▶ _Page text_
# Search engine problem



## ennis333 (Jun 29, 2011)

Whenever I use my Fire to access the Web, I find a major disparity with touch screen responsiveness between Google and Yahoo.  In particular, if I search using Google, results appear quickly enough, but trying to link to any of them is peculiarly difficult to do with the touch screen.

But if I then change to Yahoo and do the same search, the touch response of the links listed works very well.  Is anybody else experiencing anything like this?  And is there a way to change the default search from Google to Yahoo?


----------



## Betsy the Quilter (Oct 27, 2008)

Ennis,

I can't say I've had that problem...but it's easy enough to change the search engine.

In the web app, pop up the menu, then go to Settings > Set Search Engine (the first item on the page).

Tap on that, you can then choose between Google, Bing and Yahoo!


Betsy


----------



## ennis333 (Jun 29, 2011)

Thanks, Betsy

While I normally much prefer Google, it is definitely a lost cause for me with my Fire.  I'll be changing to Yahoo as per your helpful instructions.

Ned


----------



## Betsy the Quilter (Oct 27, 2008)

Ned, glad we could help!

Betsy


----------



## taligator (Aug 31, 2011)

The issue with Google is a known issue affecting some users. Amazon does have an open issue with them to get it resolved. Patience!


----------



## scott99 (Dec 30, 2011)

happened to me last night with Google, very weird glitch.


----------



## kindlegrl81 (Jan 19, 2010)

I have been having issues with Google as well.  I'm glad to find out yahoo works better.


----------



## NightReader (Apr 25, 2010)

One of my friends got his Fire for Christmas and he's having this problem.  Please let me know what the resolution is so I can let him know he isn't crazy.


----------



## jkeith0919 (Feb 19, 2011)

I've also noticed a problem with responsiveness with Google. I usually have to touch a link 2-3 times before it works. Hopefully this issue is fixed soon as I really don't like Yahoo.


----------



## Betsy the Quilter (Oct 27, 2008)

Bing is also an option...

Betsy


----------



## CegAbq (Mar 17, 2009)

Betsy the Quilter said:


> Bing is also an option...
> 
> Betsy


I shouldn't, but I have a knee-jerk reaction to Bing


----------



## Betsy the Quilter (Oct 27, 2008)

I'm not endorsing it, I'm just providing information.


There's an official Google search app available from Google and on 1mobile, but I couldn't get it to install.

Betsy


----------



## Ann in Arlington (Oct 27, 2008)

Huh.

I don't search all that often but haven't noticed a problem with Google. . . .


----------



## Betsy the Quilter (Oct 27, 2008)

I don't either, but apparently some are...and so there are options.


Betsy


----------

▶ _To-do list_
#1 Answer these about the search engine thread:
(a) Where in the web app's settings is the option for choosing a search engine?
(b) How many times does jkeith0919 usually have to touch a Google link before it works?
(c) According to taligator, which company has an open issue with Google about the problem?
#2 In the search engine thread, why does ennis333 decide to switch the Fire's search engine to Yahoo despite normally preferring Google?
#3 Please repeat the part of the search engine thread that begins at the words "happened to me" and stops after "yahoo works better.".
The records have no connection to the search engine thread.

▶ _Record list_

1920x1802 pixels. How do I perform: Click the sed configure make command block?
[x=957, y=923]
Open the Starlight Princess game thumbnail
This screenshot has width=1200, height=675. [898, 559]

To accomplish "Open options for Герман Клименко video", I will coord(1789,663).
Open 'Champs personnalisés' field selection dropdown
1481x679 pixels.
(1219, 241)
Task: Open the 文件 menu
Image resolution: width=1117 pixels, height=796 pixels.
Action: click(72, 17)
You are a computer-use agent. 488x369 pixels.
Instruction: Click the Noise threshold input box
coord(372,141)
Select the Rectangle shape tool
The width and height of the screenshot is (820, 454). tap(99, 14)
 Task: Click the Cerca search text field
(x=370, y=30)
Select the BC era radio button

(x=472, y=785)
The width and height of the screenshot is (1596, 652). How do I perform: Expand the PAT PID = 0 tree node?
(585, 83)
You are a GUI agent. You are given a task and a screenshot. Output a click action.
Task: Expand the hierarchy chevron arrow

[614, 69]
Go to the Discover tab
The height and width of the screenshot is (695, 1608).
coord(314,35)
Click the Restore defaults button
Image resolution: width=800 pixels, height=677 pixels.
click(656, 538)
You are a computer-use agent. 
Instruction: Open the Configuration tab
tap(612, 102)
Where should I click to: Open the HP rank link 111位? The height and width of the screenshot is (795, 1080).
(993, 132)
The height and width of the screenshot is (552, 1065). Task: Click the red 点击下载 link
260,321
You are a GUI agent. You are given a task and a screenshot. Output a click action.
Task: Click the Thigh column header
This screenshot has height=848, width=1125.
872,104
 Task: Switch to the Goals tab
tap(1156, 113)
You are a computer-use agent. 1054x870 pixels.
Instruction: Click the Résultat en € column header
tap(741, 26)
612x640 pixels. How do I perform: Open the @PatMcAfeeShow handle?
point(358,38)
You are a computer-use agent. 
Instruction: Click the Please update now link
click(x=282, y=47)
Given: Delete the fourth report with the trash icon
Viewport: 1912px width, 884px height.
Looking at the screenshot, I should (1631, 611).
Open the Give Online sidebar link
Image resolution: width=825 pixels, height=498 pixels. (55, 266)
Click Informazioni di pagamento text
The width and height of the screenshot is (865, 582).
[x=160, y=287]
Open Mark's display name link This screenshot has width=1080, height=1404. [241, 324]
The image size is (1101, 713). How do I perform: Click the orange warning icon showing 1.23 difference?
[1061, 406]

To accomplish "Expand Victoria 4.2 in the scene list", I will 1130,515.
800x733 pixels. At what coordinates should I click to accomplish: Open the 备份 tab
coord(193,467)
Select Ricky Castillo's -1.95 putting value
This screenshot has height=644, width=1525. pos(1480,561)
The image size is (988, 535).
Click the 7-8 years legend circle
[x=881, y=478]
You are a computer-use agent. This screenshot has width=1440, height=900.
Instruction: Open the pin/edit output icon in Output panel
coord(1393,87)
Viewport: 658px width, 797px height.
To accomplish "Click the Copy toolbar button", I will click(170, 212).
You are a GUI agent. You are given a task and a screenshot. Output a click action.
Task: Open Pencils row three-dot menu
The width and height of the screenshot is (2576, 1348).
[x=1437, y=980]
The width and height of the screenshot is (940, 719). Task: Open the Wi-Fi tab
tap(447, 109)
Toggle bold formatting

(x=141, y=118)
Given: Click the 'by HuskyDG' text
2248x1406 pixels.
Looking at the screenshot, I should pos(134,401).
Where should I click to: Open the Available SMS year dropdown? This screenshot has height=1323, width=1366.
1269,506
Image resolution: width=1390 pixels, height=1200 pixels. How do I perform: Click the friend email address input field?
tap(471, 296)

▶ _Expected responses_
#1
(a) Under Settings > Set Search Engine, the first item on the page.
(b) Two to three times.
(c) Amazon.

#2 With Google, tapping any of the search result links on the Fire's touch screen is peculiarly difficult. The same search in Yahoo gives links that respond to touch very well, so ennis333 calls Google a lost cause on the Fire.

#3
happened to me last night with Google, very weird glitch.


----------



## kindlegrl81 (Jan 19, 2010)

I have been having issues with Google as well.  I'm glad to find out yahoo works better.